Marble suffered complications from diabetes last year and had to have his legs amputated below the knee.
Naturally, Marble said, he went through a period of depression.
Rich Kozak, announcer and unofficial historian for the Harvard Cup, had gotten to know Marble, who was inducted into the Harvard Cup Hall of Fame in 2007. Kozak mentioned the idea of the coin toss to Riverside coach Tony Truilizio and extended the offer to Marble as an incentive.
“If you get walking,” Kozak told him, “you can come out and do the coin flip at the Harvard Cup championship.”
At first, doctors wondered whether Marble was a good candidate for prostheses, but Marble was determined to walk on his own again, and was fitted for the new legs this spring.
Within a month, he was walking. “I was walking short distances with a cane. I’ve been steadily improving,” Marble said. “I started driving again in July.”
Marble isn’t quite back to his championship form of 48 years ago, when he was a tough 175-pound guard with a brush cut who helped Riverside go undefeated to face Burgard for the 1960 Harvard Cup.
After all these years, Marble still remembers how hard the ground was that day, how he stayed in the game after suffering a sprained knee, and how tough it was to share the city championship when the game ended in a 0-0 tie.
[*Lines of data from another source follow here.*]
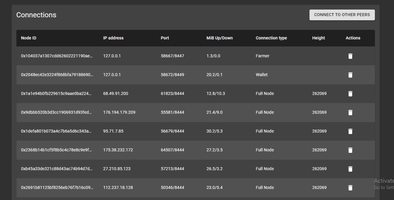This screenshot has height=200, width=394.
Task: Remove peer 68.49.91.200 with trash icon
Action: (350, 94)
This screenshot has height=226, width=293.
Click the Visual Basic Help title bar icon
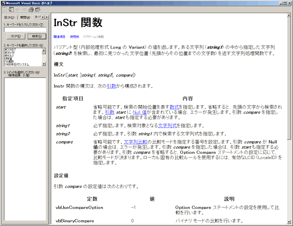[3, 3]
“We bonded as a team. We hung out together. We were good kids,” said Marble, who lives outside Sacramento, Calif. “Those were really good days.”
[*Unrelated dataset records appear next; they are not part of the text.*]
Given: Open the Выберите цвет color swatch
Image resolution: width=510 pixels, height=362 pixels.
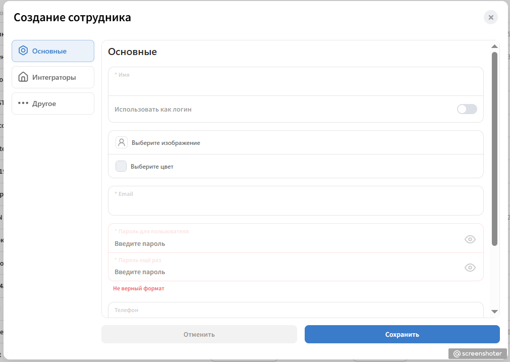Looking at the screenshot, I should point(121,166).
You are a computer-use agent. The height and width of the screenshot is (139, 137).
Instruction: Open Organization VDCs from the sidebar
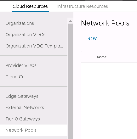[x=25, y=35]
But Marble, a retired engineer for General Electric, was back in his native Buffalo on Thursday and was once again flanked by former teammates as he tossed the coin to start the game.
“When Rich offered it to me, I said, ‘How am I going to do it?’ ” said Marble, who would see Riverside win, 26-8. “Well, I did it.”
Kozak was glad it all worked out.
He hopes that in some small way, it helps show today’s Harvard Cup players that they are part of a storied tradition and a game that will stick with them for a lifetime.
“They have a connection to history, ” Kozak said, “whether they know it or not.”